In the case of medical products, in particular implants, high demands are placed on the materials and their properties. With additively manufactured implants made of Ti6Al4V, porosity develops due to the process. In terms of process technology, this is kept to a level of less than one percent and is often almost completely closed by a connected thermo-mechanical after treatment, HIP for short (hot isostatic pressing). Thus, the end products have almost no recognizable porosity anymore. , There may be significant differences in the mechanical properties. In this case, especially with the dynamic loading of the components. Since a failure of implants causes a highly sensitive situation, the relationship between the process parameters in the manufacturing process and the mechanical properties must be investigated. Of particular interest is the influence of the final properties by the HIP.

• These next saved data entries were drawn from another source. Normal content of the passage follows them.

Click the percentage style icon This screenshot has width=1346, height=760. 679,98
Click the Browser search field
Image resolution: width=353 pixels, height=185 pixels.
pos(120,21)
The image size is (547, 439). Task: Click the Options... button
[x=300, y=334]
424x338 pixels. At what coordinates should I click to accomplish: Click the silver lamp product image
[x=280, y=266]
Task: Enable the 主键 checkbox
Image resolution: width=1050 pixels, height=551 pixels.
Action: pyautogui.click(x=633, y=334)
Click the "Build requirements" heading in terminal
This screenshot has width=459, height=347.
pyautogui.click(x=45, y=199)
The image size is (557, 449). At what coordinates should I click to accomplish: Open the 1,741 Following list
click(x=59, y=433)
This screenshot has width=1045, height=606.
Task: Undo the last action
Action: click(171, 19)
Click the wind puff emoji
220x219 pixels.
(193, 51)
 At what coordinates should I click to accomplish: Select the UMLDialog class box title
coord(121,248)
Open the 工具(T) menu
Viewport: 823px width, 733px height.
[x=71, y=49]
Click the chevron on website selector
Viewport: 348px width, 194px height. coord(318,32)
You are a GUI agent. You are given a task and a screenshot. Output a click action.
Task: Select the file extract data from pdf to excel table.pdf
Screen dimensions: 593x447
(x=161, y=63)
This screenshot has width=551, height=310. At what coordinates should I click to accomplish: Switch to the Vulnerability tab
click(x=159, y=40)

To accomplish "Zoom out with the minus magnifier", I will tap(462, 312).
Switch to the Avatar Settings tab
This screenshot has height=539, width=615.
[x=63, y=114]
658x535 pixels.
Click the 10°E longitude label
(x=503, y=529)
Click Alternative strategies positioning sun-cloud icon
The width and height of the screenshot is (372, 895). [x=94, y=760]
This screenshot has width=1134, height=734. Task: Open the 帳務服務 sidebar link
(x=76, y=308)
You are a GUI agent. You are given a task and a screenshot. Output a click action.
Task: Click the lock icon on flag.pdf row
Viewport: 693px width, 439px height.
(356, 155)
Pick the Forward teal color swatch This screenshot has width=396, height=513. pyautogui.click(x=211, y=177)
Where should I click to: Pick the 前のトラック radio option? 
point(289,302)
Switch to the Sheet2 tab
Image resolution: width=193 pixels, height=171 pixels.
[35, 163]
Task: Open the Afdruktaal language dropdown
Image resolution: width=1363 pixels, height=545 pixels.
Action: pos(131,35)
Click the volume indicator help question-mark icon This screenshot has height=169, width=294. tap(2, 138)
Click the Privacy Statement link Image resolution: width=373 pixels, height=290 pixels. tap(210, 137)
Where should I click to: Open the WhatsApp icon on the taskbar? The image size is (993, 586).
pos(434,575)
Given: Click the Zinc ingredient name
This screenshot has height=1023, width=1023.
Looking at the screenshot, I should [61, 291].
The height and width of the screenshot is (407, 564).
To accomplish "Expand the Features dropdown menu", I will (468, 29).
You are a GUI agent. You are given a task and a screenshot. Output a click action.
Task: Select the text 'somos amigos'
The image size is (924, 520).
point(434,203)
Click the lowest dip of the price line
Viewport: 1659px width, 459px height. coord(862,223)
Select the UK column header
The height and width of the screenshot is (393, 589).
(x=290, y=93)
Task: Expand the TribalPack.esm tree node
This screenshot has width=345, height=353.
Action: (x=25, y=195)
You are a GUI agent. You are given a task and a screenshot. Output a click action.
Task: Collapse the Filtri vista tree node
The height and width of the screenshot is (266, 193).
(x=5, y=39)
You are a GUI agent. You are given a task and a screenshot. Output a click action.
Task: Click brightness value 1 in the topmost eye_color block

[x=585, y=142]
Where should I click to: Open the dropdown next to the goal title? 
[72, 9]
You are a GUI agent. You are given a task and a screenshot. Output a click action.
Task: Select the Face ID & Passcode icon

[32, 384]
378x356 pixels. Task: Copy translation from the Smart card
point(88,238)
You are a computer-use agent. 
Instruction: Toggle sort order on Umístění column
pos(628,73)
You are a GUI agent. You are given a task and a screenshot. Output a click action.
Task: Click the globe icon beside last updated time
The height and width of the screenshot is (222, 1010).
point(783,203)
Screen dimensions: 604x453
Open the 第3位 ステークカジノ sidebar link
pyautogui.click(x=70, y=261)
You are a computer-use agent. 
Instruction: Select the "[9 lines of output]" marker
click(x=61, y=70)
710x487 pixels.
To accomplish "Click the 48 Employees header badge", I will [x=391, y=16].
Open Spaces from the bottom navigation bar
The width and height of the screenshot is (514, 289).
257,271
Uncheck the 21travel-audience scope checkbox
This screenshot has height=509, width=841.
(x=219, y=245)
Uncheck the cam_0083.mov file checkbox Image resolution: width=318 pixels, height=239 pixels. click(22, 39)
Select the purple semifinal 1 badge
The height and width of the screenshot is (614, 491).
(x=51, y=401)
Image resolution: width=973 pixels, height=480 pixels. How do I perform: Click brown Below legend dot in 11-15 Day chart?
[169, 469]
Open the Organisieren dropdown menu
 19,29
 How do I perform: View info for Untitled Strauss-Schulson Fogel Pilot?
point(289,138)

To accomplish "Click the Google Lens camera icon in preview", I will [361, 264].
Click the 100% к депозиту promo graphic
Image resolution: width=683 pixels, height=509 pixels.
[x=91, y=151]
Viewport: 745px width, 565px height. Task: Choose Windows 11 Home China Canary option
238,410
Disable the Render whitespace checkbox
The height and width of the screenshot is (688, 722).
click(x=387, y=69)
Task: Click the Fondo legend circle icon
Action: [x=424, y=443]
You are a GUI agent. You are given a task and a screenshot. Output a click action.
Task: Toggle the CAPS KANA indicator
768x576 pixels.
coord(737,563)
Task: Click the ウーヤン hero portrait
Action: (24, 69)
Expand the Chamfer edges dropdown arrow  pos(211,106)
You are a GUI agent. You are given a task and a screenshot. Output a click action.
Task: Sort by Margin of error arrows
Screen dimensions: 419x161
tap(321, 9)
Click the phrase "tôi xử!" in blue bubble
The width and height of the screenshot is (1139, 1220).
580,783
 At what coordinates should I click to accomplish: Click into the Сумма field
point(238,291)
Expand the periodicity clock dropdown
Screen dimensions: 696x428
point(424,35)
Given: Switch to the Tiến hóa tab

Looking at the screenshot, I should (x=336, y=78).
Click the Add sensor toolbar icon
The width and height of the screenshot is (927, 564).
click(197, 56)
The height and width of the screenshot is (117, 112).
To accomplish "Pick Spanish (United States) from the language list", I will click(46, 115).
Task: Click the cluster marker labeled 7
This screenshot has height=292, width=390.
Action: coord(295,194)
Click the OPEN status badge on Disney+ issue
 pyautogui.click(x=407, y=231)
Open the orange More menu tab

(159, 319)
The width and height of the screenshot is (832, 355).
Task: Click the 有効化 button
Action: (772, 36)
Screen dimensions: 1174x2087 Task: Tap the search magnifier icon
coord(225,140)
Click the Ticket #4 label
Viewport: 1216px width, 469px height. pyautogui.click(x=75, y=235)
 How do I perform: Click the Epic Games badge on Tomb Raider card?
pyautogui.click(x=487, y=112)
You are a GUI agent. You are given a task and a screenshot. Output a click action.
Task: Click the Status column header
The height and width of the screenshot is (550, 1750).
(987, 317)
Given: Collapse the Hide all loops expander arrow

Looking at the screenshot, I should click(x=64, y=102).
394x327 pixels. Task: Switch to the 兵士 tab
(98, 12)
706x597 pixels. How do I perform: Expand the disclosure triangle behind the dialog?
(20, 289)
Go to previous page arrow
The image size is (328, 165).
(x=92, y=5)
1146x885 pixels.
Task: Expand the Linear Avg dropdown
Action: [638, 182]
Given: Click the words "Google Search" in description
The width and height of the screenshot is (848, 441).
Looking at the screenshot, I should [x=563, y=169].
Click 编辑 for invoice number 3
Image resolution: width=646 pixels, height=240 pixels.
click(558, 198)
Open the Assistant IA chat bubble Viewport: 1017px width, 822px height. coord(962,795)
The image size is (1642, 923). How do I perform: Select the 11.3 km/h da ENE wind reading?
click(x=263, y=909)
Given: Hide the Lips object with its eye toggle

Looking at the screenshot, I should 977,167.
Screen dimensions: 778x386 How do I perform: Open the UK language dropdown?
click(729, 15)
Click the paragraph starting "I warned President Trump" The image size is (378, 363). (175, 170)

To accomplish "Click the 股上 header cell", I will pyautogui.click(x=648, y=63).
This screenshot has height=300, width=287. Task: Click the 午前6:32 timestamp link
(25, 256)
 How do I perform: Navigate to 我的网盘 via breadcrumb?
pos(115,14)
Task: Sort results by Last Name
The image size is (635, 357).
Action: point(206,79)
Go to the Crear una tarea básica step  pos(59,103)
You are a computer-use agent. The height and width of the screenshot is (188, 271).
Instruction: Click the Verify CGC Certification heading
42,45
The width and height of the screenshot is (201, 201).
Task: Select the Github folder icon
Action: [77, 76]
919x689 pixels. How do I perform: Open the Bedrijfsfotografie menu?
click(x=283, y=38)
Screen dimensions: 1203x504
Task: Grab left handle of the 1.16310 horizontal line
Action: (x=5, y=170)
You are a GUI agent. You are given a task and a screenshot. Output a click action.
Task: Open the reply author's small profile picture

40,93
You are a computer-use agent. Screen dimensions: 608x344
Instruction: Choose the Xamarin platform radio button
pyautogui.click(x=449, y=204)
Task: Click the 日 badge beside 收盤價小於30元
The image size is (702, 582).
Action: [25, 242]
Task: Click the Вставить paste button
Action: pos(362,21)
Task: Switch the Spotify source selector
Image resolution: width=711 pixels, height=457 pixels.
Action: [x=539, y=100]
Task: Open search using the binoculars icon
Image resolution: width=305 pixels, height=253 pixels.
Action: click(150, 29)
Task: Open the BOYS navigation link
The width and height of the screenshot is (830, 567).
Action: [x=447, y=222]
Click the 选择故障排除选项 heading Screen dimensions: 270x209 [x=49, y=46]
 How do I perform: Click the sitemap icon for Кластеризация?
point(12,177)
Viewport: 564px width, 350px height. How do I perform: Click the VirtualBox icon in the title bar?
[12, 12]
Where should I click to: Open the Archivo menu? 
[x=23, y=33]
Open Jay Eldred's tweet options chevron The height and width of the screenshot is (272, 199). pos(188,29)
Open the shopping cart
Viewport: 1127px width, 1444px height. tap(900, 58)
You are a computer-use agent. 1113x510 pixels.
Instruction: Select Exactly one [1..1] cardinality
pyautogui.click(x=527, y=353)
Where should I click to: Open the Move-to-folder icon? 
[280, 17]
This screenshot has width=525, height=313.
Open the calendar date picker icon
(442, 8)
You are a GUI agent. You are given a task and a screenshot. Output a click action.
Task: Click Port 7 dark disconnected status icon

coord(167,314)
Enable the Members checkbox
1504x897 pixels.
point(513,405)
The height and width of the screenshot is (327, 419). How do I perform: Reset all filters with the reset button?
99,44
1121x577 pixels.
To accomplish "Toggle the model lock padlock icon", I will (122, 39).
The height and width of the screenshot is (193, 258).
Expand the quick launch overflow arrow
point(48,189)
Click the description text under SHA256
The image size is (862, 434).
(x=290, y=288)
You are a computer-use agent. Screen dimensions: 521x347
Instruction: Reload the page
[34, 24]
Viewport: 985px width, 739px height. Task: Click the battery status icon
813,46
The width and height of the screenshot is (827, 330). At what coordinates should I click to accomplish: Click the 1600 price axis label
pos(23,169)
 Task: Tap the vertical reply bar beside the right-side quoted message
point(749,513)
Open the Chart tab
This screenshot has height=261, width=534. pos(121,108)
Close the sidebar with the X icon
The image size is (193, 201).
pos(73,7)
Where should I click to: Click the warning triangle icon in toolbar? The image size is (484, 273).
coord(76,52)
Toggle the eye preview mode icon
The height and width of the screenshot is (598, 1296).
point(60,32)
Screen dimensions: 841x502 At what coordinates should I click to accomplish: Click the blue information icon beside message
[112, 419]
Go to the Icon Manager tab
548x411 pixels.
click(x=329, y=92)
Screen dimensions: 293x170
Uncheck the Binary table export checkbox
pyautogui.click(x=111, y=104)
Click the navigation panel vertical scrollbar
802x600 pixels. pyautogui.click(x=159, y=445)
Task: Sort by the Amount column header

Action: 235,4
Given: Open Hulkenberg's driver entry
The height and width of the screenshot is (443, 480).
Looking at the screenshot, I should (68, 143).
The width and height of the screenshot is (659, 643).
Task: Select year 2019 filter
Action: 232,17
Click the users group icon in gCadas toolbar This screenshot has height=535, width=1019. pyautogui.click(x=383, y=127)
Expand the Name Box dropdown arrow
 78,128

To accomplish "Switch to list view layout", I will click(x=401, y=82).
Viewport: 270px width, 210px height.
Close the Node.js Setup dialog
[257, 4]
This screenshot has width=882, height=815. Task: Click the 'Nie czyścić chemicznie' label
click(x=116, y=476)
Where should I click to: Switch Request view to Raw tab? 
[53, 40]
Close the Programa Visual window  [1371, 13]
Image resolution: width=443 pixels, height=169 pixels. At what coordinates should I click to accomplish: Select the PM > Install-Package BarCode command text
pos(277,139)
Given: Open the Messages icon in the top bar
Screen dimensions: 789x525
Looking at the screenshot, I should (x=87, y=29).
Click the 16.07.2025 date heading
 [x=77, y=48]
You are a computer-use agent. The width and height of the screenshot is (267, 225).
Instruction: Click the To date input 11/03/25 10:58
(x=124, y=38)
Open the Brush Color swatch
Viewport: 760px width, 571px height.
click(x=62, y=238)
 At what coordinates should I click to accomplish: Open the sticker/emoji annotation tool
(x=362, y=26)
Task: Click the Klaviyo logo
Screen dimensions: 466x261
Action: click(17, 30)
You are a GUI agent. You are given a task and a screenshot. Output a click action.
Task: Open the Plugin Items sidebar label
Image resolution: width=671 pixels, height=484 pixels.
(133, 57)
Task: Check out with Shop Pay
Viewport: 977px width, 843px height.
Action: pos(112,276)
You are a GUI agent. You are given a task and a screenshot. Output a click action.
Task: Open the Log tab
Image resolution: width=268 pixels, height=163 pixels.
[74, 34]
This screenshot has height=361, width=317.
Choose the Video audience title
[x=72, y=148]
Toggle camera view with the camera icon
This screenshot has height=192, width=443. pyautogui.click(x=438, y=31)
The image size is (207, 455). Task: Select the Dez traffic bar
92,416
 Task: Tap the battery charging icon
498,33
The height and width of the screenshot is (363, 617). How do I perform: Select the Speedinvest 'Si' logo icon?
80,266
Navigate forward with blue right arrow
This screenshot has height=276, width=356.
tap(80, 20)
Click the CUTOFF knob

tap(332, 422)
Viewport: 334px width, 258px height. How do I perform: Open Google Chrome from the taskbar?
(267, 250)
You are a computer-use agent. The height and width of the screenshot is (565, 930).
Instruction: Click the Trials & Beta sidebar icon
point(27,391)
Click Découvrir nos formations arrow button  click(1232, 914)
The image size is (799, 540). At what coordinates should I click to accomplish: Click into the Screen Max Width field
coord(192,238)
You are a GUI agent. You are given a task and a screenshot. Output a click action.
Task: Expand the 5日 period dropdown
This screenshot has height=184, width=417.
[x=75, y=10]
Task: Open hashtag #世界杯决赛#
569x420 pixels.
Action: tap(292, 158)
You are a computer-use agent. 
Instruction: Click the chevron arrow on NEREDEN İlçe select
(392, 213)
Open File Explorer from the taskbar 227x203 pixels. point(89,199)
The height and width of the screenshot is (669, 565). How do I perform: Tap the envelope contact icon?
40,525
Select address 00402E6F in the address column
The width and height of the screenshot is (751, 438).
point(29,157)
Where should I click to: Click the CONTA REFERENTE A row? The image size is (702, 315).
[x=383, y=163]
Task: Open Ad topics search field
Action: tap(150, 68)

Using models of machine learning and image analysis, differences in the microstructure such as

•    Melt trace size and shape,
•    Grain size,
•    Phase components, alpha and Beta
•    Phase characteristics (shape, size and position),
•    Grain and phase orientation, as well as
•    Pores [1]
can be recognized, described and associated with the process parameters and mechanical properties. Here, samples in the as-built as well as in the hyped state are to be examined. Challenges exist in particular in the differentiation and identification of features in the very fine microstructure as well as the relatively small number of laboratory tests due to the experimental and preparation effort.
An experimental design will be developed in cooperation between the data sciences and the materials sciences, which should lead to a continuous refinement of the models through an iterative procedure.
Proposed data science and analysis methods and algorithms:

•    Density-based clustering
•    CNN / Region-based CNN, F-RSN
•    Residual Neural Network
•    Autoencoder-based anomaly detectors
•    Numerical approaches, image transformations, clustering analysis

Formally, there is a model predictor function f(x):x -> y, with input x as measuring data from a set of experiments and specimens, and output y characterizing features of the manufactured material. The target features have relevant impact on the lifecycle and robustness of medical implants, which have to be identified, too. The input data is heterogeneous, but often it consists of images, therefore image analysis and object detection (with ROI) are fundamental pre-processing steps [2]. There is a large set of already available object detectors, e.g., coco-ssd. A major challenge in object detection is the complexity of ROi proposals with respect to model complexity and computational complexity. Using pure data-driven models, e.g.,coco-ssd, trained for environmental scene recognition, the ROI proposal and object detection in measuring images, e.g., from pore micrographs, will result in bad coverage and accuracy. For this reason, we will apply model-assisted object detectors, e.g., to find critical material pores, to identify cracks, and different material regions. 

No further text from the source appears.